= Grade II listed buildings in Southampton: P–R =

In total there are 317 listed buildings in the city of Southampton, of which 14 are Grade I, 20 are Grade II* and the remainder Grade II.

In England, a building or structure is defined as "listed" when it is placed on a statutory register of buildings of "special architectural or historic interest" by the Secretary of State for Culture, Media and Sport, a Government department, in accordance with the Planning (Listed Buildings and Conservation Areas) Act 1990. English Heritage, a non-departmental public body, acts as an agency of this department to administer the process and advise the department on relevant issues.
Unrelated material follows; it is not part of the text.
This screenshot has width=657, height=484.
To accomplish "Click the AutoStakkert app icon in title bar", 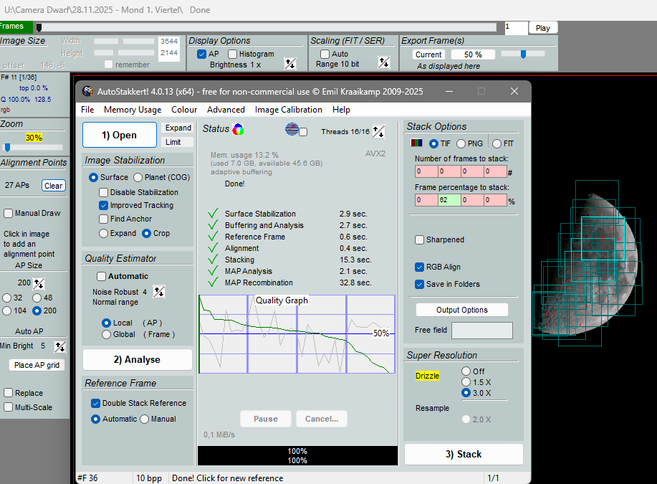I will click(88, 90).
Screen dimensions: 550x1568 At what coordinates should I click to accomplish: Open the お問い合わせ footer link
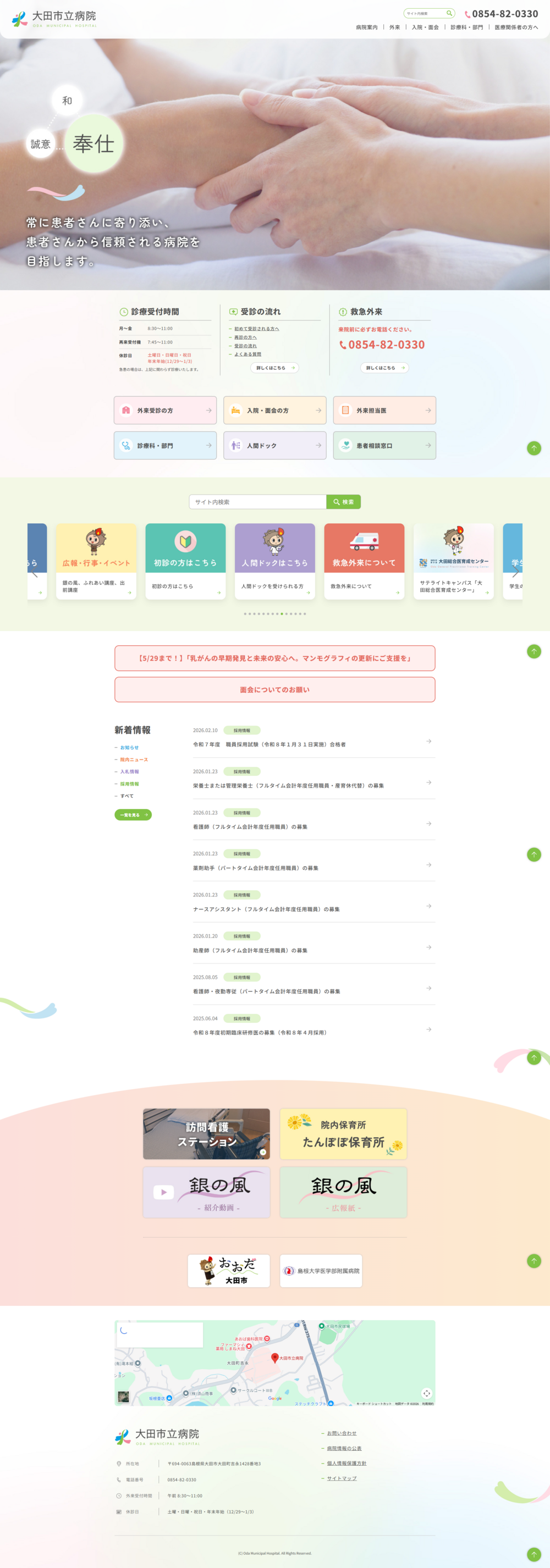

There are three grades of listing status. The Grade II designation is the lowest, and is used for "nationally important buildings of special interest". Grade II* is used for "particularly important buildings of more than special interest", while Grade I (defined as being of "exceptional interest" and greater than national importance), is the highest of the three grades.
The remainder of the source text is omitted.